×
Interview exclusive : Carlos Tavares (PSA), pilote tout-terrain
Interview exclusive : Carlos Tavares (PSA), pilote tout-terrain
jchassagne

The Good Business

Interview exclusive : Carlos Tavares, pilote tout-terrain

The Good Business

A la tête de PSA depuis 2014, Carlos Tavares restera celui qui a évité une sortie de route définitive à la marque au lion. Ingénieur de formation, réputé pour sa gestion intraitable, ce Portugais de 62 ans a aussi démontré des qualités de stratège redoutable. Ainsi, la fusion en passe d’être conclue avec Fiat Chrysler Automobiles (FCA) lui doit beaucoup. Ce passionné de course automobile n’hésite pas à s’aventurer sur des pistes aux enjeux brûlants, à commencer par la transition énergétique à marche forcée de l’industrie. Homme rare dans les médias, il accorde à The Good Life une interview exclusive.

The Good Life : Nous allons attaquer par une question un peu frontale, en revenant sur un épisode particulier. On est en septembre 2017, au Salon automobile de Francfort. Lors d’une rencontre avec la presse, vous tenez le discours suivant : « Si on nous donne instruction de faire des véhicules électriques, il faut également que les administrations et les autorités assument la responsabilité scientifique. Parce que je ne voudrais pas que, dans trente ans, on ait découvert, les uns ou les autres, quelque chose qui n’est pas aussi beau que ça en a l’air. » Puis, deux ans plus tard, toujours à Francfort, nouvelle sortie de votre part, encore sur la voiture électrique : « Jusqu’à quand les citoyens européens se laisseront ils dicter par la pensée unique ce qui est bien ou mal ? » Forcément, ces saillies vous valent une réputation de partisan très modéré de l’électrification à grande enjambée de l’automobile. Or, dans les faits, on commence à le comprendre, voiture électrique n’est pas nécessairement synonyme d’automobile propre. Il y a l’impact carbone de la fabrication des composants, leur transport, le problème de recyclage des batteries, l’épuisement des métaux rares, sans parler de la source de l’énergie qui sert à recharger ces voitures… Alors, Carlos Tavares, quelle serait votre feuille de route pour se mettre sur le chemin d’une transition écologique réaliste en matière d’automobile ?

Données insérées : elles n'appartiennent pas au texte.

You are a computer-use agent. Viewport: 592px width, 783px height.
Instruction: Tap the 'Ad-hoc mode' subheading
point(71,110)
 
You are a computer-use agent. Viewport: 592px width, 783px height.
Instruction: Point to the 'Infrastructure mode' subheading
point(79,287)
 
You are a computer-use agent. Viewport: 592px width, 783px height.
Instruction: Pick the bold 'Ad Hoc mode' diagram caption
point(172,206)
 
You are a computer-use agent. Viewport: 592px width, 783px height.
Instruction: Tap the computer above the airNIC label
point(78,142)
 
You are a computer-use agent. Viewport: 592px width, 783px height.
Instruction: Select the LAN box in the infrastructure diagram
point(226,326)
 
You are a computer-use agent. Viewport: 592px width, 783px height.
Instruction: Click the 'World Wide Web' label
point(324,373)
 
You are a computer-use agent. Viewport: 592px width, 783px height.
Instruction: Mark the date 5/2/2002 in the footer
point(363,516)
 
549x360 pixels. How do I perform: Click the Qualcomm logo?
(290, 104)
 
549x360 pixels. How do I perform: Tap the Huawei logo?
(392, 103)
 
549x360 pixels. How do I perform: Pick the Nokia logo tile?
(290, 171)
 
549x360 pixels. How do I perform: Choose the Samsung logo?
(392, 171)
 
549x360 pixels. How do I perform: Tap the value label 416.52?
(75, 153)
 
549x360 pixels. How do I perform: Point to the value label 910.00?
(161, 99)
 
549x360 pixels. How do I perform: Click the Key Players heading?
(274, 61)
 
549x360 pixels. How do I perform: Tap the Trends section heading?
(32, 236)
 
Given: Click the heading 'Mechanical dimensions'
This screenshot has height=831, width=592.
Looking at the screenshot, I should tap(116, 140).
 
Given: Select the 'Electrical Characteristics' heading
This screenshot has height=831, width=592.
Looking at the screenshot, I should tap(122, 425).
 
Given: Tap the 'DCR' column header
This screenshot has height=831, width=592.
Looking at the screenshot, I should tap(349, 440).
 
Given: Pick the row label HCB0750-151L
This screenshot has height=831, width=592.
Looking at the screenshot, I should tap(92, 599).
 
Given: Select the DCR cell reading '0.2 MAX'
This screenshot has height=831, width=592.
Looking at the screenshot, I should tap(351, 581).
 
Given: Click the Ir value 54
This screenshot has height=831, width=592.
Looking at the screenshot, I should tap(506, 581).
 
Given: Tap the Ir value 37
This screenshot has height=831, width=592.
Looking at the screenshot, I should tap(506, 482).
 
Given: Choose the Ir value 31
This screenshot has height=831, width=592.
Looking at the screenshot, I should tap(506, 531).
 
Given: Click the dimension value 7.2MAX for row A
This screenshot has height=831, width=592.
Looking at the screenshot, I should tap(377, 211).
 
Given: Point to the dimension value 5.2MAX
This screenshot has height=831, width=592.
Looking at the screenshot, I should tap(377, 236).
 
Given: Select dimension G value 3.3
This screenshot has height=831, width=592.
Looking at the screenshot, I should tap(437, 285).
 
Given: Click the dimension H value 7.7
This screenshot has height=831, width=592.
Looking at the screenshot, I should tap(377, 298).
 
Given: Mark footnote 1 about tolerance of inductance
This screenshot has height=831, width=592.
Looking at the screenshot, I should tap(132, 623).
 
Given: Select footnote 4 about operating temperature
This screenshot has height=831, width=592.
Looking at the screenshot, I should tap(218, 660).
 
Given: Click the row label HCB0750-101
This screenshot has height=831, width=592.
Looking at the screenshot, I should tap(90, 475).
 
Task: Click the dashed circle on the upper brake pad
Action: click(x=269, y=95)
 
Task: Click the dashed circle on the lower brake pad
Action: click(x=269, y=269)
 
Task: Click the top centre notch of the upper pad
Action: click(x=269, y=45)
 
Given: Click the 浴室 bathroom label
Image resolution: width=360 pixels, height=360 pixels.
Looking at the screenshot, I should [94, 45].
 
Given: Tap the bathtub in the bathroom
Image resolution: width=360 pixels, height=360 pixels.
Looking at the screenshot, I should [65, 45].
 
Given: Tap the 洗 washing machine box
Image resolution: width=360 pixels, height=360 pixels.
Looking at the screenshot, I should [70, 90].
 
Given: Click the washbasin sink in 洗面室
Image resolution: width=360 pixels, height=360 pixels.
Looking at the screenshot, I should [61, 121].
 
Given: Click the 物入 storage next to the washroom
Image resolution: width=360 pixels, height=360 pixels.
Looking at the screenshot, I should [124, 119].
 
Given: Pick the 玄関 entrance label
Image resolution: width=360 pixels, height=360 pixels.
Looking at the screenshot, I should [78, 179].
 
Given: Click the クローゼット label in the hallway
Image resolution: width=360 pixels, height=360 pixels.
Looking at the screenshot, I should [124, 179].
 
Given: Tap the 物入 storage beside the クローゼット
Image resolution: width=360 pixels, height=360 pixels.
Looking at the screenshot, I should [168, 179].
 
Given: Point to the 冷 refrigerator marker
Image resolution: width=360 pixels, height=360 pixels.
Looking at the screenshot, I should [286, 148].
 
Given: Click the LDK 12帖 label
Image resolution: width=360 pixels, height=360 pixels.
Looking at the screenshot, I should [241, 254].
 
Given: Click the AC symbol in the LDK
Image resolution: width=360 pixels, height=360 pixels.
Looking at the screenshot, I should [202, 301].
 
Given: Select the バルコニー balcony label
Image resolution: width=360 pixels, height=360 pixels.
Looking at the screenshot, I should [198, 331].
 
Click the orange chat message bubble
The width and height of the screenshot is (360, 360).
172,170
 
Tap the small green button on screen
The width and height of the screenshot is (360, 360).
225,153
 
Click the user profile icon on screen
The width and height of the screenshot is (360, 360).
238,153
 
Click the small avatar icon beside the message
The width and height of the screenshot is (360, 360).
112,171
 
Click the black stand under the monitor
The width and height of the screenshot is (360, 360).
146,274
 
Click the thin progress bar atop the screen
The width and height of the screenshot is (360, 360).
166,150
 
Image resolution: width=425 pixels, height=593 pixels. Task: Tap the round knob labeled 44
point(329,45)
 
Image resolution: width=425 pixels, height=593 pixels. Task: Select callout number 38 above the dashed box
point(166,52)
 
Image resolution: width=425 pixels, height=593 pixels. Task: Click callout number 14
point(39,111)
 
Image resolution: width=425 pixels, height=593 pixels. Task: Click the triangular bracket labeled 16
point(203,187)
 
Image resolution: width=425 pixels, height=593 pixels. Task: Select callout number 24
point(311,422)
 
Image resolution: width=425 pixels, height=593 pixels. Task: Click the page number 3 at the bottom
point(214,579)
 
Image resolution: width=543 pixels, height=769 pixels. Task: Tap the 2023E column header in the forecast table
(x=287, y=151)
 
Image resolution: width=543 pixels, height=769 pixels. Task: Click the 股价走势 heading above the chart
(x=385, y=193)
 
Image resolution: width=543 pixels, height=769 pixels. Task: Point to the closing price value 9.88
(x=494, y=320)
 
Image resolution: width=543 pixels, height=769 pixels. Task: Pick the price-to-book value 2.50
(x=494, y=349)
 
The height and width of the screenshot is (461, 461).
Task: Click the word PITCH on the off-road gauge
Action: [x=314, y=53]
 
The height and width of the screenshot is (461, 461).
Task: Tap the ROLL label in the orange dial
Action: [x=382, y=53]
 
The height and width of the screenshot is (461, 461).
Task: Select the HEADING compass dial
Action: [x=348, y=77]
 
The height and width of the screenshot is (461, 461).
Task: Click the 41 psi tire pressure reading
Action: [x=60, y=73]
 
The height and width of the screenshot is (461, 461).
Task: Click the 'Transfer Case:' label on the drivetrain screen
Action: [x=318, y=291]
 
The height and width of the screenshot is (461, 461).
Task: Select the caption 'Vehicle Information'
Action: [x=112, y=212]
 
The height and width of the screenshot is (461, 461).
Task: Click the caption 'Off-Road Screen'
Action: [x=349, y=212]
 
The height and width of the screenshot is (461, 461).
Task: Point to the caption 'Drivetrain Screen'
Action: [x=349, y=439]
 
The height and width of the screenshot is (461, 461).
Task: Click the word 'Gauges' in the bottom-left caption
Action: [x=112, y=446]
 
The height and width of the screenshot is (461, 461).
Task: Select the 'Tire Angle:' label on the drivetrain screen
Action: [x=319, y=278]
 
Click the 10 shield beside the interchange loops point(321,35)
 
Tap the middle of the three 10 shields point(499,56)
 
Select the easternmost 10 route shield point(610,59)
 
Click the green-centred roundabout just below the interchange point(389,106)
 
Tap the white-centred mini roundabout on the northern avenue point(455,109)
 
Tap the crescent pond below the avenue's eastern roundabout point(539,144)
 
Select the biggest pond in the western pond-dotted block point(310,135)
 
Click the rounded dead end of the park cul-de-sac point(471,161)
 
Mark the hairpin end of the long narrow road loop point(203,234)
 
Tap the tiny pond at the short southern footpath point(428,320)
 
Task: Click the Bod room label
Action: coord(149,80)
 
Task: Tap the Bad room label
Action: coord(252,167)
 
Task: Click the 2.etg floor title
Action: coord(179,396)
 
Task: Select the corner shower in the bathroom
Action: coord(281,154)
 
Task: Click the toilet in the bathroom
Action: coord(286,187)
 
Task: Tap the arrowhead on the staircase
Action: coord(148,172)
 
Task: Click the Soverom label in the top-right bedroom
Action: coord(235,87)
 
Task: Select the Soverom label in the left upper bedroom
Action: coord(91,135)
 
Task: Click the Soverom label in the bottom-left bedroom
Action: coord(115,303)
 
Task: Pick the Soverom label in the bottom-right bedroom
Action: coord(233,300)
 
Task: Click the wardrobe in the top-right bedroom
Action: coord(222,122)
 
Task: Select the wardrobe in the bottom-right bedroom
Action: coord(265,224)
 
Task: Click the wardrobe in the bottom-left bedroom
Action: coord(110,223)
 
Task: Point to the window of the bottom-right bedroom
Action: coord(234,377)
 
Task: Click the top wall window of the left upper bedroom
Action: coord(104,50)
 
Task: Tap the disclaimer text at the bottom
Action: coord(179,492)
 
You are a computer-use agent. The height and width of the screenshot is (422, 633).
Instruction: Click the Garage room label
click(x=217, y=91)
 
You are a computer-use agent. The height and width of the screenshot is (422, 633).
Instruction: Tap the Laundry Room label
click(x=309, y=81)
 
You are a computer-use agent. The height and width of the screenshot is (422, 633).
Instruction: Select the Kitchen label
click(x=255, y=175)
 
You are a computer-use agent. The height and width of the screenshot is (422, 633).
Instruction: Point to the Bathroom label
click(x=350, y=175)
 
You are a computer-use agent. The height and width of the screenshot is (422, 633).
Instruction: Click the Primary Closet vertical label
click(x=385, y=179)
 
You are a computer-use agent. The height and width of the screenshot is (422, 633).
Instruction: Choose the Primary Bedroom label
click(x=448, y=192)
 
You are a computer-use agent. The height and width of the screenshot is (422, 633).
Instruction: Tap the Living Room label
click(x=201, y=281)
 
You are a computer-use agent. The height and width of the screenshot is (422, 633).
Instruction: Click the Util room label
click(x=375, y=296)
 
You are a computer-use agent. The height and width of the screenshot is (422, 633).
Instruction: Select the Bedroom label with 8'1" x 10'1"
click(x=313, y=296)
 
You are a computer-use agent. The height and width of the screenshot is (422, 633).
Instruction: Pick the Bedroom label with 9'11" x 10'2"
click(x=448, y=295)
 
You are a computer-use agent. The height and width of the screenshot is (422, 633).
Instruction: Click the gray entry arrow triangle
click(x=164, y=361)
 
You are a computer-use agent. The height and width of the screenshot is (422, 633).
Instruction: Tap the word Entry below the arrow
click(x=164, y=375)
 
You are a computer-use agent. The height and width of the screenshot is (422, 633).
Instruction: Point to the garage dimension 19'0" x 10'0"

Carlos Tavares : Merci d’attaquer avec cette excellente question frontale. La mobilité est nécessaire à l’être humain parce qu’elle est associée à la liberté de mouvement. Si on l’en prive, il se révoltera. Mais, pour protéger ce besoin essentiel, cette liberté, il faut que la mobilité soit propre. Personne n’est en position, et certainement pas moi, de s’opposer à ce progrès inéluctable. La grande problématique du véhicule électrique, c’est qu’il a été dicté par les gouvernants comme une réaction violente à cette forme d’humiliation qu’a été la tricherie de l’un de nos concurrents allemands [l’affaire Volkswagen dite du « dieselgate », NDLR]. Elle a touché l’ensemble de la profession et pas uniquement celui considéré comme fautif. A cause de cette réaction très brutale, on est allé directement à la solution, plutôt que de s’arrêter à ce qu’il était nécessaire de faire pour que la mobilité reste propre. Dans la mesure où les objectifs CO2 ont été définis sur la base d’une prévision de montée en puissance des ventes de modèles électriques, j’en ai déduit que la technologie a été imposée par les pouvoirs publics. En tant que citoyen, je pense que ça représente un risque très important.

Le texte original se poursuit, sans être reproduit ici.